Disclosure of genetic results to relatives – is there a gap between practice and regulation?

Dr Carolyn Johnston2, Dr Rebekah McWhirter1

1Centre for Law and Genetics, Faculty of Law, University of Tasmania, Hobart, Australia, 2Melbourne Law School, University of Melbourne, Melbourne, Australia

Disclosure of genetic information to genetic relatives without consent of the patient presents legal and ethical challenges. Although currently not a common dilemma for practitioners, as knowledge of the genetic basis for familial conditions expands health practitioners will increasingly encounter situations which require them to determine whether to disclose a patient’s genetic status to prevent or reduce serious harm to others. This has been identified as ‘a looming area of medico-legal controversy.’

Genetic counsellors are faced with a plethora of legalisation, common law and guidance. In Australia, there is tension between the State and Commonwealth Privacy Acts, as well as the duty of confidentiality and guidance issued by the NHMRC.  The differences between the requirements for private and public health sectors are further complicated by the increasing blurring of lines between public and private for individual practitioners.

One element of effective regulation is for those to whom it applies to be certain about its application, without the need to defer to lawyers or clinical ethics committees. In this presentation we address whether a healthcare practitioner can navigate with assurance the boundaries of regulation with respect to disclosure of genetic information. We will present the application of legal and ethical principles to a clinical scenario and argue that any certainty around disclosure of genetic information without consent can be contested. Finally, we make parallels with notifiable health conditions and consider whether there should be mandatory disclosure for certain inherited genetic disorders, and if so, what might be the salient features of such conditions justifying disclosure.

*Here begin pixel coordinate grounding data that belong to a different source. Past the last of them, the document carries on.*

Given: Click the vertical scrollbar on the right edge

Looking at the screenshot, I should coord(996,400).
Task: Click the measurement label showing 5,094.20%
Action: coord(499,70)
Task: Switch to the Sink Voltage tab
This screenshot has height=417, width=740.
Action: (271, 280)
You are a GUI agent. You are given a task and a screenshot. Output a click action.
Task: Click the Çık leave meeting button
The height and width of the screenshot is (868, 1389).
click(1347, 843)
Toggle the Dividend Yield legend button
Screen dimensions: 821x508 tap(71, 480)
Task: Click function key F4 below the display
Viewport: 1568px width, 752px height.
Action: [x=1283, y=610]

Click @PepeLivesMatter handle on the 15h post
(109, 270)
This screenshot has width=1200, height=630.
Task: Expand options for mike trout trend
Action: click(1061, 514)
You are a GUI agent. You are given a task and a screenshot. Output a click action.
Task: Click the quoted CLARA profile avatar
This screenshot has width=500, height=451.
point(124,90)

Dr Carolyn Johnston is Senior Research Fellow in law and biotechnology. Before joining Melbourne Law School, Carolyn was Adviser, Medical Law & Ethics at King’s College London School of Medicine and Senior Lecturer, Kingston University, London, UK. Carolyn’s research focuses on clinical ethics and law, the legal issues that arise from the establishment of large-scale research infrastructures such as biobanks and data-sharing networks, advance decisions and best interest decision making for adults who lack capacity.